:: Data for the task ::

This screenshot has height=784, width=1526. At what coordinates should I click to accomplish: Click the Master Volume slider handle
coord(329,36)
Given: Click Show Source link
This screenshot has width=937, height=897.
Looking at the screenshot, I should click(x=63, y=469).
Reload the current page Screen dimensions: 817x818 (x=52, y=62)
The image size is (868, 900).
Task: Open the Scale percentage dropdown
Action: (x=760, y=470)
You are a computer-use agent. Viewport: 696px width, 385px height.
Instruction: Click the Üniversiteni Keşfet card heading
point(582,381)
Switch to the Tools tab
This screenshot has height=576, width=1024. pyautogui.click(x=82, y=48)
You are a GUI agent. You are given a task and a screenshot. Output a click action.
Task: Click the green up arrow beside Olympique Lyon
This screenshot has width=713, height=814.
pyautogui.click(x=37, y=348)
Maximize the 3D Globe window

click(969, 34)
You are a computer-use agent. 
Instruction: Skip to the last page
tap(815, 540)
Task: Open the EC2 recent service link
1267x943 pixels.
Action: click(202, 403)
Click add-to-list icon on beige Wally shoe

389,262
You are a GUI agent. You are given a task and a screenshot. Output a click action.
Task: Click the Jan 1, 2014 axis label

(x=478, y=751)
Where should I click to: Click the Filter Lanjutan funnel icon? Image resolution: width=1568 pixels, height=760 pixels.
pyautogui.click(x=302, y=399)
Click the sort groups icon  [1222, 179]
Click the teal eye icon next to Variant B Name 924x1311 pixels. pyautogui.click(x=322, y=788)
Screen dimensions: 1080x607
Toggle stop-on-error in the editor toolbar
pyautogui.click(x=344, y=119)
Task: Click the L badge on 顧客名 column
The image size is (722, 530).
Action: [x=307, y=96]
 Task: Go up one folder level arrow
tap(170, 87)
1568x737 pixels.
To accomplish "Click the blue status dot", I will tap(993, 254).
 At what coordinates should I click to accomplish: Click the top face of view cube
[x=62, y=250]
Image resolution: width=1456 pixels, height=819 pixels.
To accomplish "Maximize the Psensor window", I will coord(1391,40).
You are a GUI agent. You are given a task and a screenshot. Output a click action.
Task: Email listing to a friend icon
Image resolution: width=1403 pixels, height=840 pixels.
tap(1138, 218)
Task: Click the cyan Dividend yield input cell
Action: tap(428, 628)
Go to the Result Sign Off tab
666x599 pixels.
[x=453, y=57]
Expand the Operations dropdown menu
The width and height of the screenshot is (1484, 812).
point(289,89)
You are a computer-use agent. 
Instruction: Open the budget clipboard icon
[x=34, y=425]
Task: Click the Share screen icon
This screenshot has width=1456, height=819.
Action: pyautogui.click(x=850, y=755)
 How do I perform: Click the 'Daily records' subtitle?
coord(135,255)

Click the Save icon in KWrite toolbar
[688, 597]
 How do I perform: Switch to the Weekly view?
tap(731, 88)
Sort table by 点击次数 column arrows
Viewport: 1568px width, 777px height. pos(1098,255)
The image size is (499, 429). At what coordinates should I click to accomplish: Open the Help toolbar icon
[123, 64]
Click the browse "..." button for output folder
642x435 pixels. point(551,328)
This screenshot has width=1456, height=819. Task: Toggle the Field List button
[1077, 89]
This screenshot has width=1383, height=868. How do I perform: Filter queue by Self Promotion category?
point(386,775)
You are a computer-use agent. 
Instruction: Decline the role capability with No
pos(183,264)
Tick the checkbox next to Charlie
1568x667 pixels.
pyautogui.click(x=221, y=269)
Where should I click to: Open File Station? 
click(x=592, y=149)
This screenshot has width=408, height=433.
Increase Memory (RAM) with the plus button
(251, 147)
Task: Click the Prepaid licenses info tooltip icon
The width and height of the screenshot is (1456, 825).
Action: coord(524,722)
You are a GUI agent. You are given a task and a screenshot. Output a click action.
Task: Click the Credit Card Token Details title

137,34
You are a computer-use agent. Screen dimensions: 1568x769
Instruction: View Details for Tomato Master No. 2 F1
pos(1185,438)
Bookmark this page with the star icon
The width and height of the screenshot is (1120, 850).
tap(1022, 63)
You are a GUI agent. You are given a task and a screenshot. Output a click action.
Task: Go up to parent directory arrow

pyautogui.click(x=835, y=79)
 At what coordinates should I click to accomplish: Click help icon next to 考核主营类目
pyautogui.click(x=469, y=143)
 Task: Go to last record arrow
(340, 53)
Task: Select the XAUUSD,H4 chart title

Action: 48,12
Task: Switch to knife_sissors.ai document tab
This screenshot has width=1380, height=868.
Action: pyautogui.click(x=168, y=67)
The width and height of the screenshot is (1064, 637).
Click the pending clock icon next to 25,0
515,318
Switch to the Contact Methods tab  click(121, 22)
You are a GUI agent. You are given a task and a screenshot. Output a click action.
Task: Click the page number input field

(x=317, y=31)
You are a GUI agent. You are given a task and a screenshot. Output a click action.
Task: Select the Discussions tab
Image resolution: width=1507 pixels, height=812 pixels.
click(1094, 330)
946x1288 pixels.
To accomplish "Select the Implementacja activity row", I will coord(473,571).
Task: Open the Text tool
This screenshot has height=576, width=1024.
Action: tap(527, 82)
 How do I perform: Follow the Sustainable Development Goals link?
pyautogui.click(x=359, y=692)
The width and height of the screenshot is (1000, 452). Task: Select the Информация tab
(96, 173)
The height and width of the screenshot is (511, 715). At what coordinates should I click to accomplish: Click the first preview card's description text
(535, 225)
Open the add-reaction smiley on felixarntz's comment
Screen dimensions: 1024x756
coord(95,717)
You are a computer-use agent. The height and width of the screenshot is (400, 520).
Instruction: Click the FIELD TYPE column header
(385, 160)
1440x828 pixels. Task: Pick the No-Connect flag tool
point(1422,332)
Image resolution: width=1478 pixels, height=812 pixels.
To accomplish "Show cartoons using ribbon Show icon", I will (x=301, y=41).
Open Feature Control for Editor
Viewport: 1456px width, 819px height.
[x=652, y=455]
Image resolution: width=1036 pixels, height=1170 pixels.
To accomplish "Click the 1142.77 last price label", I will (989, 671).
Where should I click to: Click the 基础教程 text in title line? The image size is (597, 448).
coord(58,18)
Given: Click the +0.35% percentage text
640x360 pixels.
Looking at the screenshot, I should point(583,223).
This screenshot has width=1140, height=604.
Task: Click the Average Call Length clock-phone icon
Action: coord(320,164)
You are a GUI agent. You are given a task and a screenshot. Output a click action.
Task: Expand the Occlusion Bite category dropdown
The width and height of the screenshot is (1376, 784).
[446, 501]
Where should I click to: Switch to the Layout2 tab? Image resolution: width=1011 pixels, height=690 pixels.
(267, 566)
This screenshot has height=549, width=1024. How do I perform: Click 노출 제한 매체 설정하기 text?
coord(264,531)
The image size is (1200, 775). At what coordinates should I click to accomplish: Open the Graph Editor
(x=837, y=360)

:::

Extract every one of the entries above verbatim, keeping each line unchanged and in its original order.

This screenshot has height=784, width=1526. At what coordinates should I click to accomplish: Click the Master Volume slider handle
coord(329,36)
Given: Click Show Source link
This screenshot has width=937, height=897.
Looking at the screenshot, I should click(x=63, y=469).
Reload the current page Screen dimensions: 817x818 (x=52, y=62)
The image size is (868, 900).
Task: Open the Scale percentage dropdown
Action: (x=760, y=470)
You are a computer-use agent. Viewport: 696px width, 385px height.
Instruction: Click the Üniversiteni Keşfet card heading
point(582,381)
Switch to the Tools tab
This screenshot has height=576, width=1024. pyautogui.click(x=82, y=48)
You are a GUI agent. You are given a task and a screenshot. Output a click action.
Task: Click the green up arrow beside Olympique Lyon
This screenshot has width=713, height=814.
pyautogui.click(x=37, y=348)
Maximize the 3D Globe window

click(969, 34)
You are a computer-use agent. 
Instruction: Skip to the last page
tap(815, 540)
Task: Open the EC2 recent service link
1267x943 pixels.
Action: click(202, 403)
Click add-to-list icon on beige Wally shoe

389,262
You are a GUI agent. You are given a task and a screenshot. Output a click action.
Task: Click the Jan 1, 2014 axis label

(x=478, y=751)
Where should I click to: Click the Filter Lanjutan funnel icon? Image resolution: width=1568 pixels, height=760 pixels.
pyautogui.click(x=302, y=399)
Click the sort groups icon  [1222, 179]
Click the teal eye icon next to Variant B Name 924x1311 pixels. pyautogui.click(x=322, y=788)
Screen dimensions: 1080x607
Toggle stop-on-error in the editor toolbar
pyautogui.click(x=344, y=119)
Task: Click the L badge on 顧客名 column
The image size is (722, 530).
Action: [x=307, y=96]
 Task: Go up one folder level arrow
tap(170, 87)
1568x737 pixels.
To accomplish "Click the blue status dot", I will tap(993, 254).
 At what coordinates should I click to accomplish: Click the top face of view cube
[x=62, y=250]
Image resolution: width=1456 pixels, height=819 pixels.
To accomplish "Maximize the Psensor window", I will coord(1391,40).
You are a GUI agent. You are given a task and a screenshot. Output a click action.
Task: Email listing to a friend icon
Image resolution: width=1403 pixels, height=840 pixels.
tap(1138, 218)
Task: Click the cyan Dividend yield input cell
Action: tap(428, 628)
Go to the Result Sign Off tab
666x599 pixels.
[x=453, y=57]
Expand the Operations dropdown menu
The width and height of the screenshot is (1484, 812).
point(289,89)
You are a computer-use agent. 
Instruction: Open the budget clipboard icon
[x=34, y=425]
Task: Click the Share screen icon
This screenshot has width=1456, height=819.
Action: pyautogui.click(x=850, y=755)
 How do I perform: Click the 'Daily records' subtitle?
coord(135,255)

Click the Save icon in KWrite toolbar
[688, 597]
 How do I perform: Switch to the Weekly view?
tap(731, 88)
Sort table by 点击次数 column arrows
Viewport: 1568px width, 777px height. pos(1098,255)
The image size is (499, 429). At what coordinates should I click to accomplish: Open the Help toolbar icon
[123, 64]
Click the browse "..." button for output folder
642x435 pixels. point(551,328)
This screenshot has width=1456, height=819. Task: Toggle the Field List button
[1077, 89]
This screenshot has width=1383, height=868. How do I perform: Filter queue by Self Promotion category?
point(386,775)
You are a computer-use agent. 
Instruction: Decline the role capability with No
pos(183,264)
Tick the checkbox next to Charlie
1568x667 pixels.
pyautogui.click(x=221, y=269)
Where should I click to: Open File Station? 
click(x=592, y=149)
This screenshot has width=408, height=433.
Increase Memory (RAM) with the plus button
(251, 147)
Task: Click the Prepaid licenses info tooltip icon
The width and height of the screenshot is (1456, 825).
Action: coord(524,722)
You are a GUI agent. You are given a task and a screenshot. Output a click action.
Task: Click the Credit Card Token Details title

137,34
You are a computer-use agent. Screen dimensions: 1568x769
Instruction: View Details for Tomato Master No. 2 F1
pos(1185,438)
Bookmark this page with the star icon
The width and height of the screenshot is (1120, 850).
tap(1022, 63)
You are a GUI agent. You are given a task and a screenshot. Output a click action.
Task: Go up to parent directory arrow

pyautogui.click(x=835, y=79)
 At what coordinates should I click to accomplish: Click help icon next to 考核主营类目
pyautogui.click(x=469, y=143)
 Task: Go to last record arrow
(340, 53)
Task: Select the XAUUSD,H4 chart title

Action: 48,12
Task: Switch to knife_sissors.ai document tab
This screenshot has width=1380, height=868.
Action: pyautogui.click(x=168, y=67)
The width and height of the screenshot is (1064, 637).
Click the pending clock icon next to 25,0
515,318
Switch to the Contact Methods tab  click(121, 22)
You are a GUI agent. You are given a task and a screenshot. Output a click action.
Task: Click the page number input field

(x=317, y=31)
You are a GUI agent. You are given a task and a screenshot. Output a click action.
Task: Select the Discussions tab
Image resolution: width=1507 pixels, height=812 pixels.
click(1094, 330)
946x1288 pixels.
To accomplish "Select the Implementacja activity row", I will coord(473,571).
Task: Open the Text tool
This screenshot has height=576, width=1024.
Action: tap(527, 82)
 How do I perform: Follow the Sustainable Development Goals link?
pyautogui.click(x=359, y=692)
The width and height of the screenshot is (1000, 452). Task: Select the Информация tab
(96, 173)
The height and width of the screenshot is (511, 715). At what coordinates should I click to accomplish: Click the first preview card's description text
(535, 225)
Open the add-reaction smiley on felixarntz's comment
Screen dimensions: 1024x756
coord(95,717)
You are a computer-use agent. The height and width of the screenshot is (400, 520).
Instruction: Click the FIELD TYPE column header
(385, 160)
1440x828 pixels. Task: Pick the No-Connect flag tool
point(1422,332)
Image resolution: width=1478 pixels, height=812 pixels.
To accomplish "Show cartoons using ribbon Show icon", I will (x=301, y=41).
Open Feature Control for Editor
Viewport: 1456px width, 819px height.
[x=652, y=455]
Image resolution: width=1036 pixels, height=1170 pixels.
To accomplish "Click the 1142.77 last price label", I will (989, 671).
Where should I click to: Click the 基础教程 text in title line? The image size is (597, 448).
coord(58,18)
Given: Click the +0.35% percentage text
640x360 pixels.
Looking at the screenshot, I should point(583,223).
This screenshot has width=1140, height=604.
Task: Click the Average Call Length clock-phone icon
Action: coord(320,164)
You are a GUI agent. You are given a task and a screenshot. Output a click action.
Task: Expand the Occlusion Bite category dropdown
The width and height of the screenshot is (1376, 784).
[446, 501]
Where should I click to: Switch to the Layout2 tab? Image resolution: width=1011 pixels, height=690 pixels.
(267, 566)
This screenshot has height=549, width=1024. How do I perform: Click 노출 제한 매체 설정하기 text?
coord(264,531)
The image size is (1200, 775). At what coordinates should I click to accomplish: Open the Graph Editor
(x=837, y=360)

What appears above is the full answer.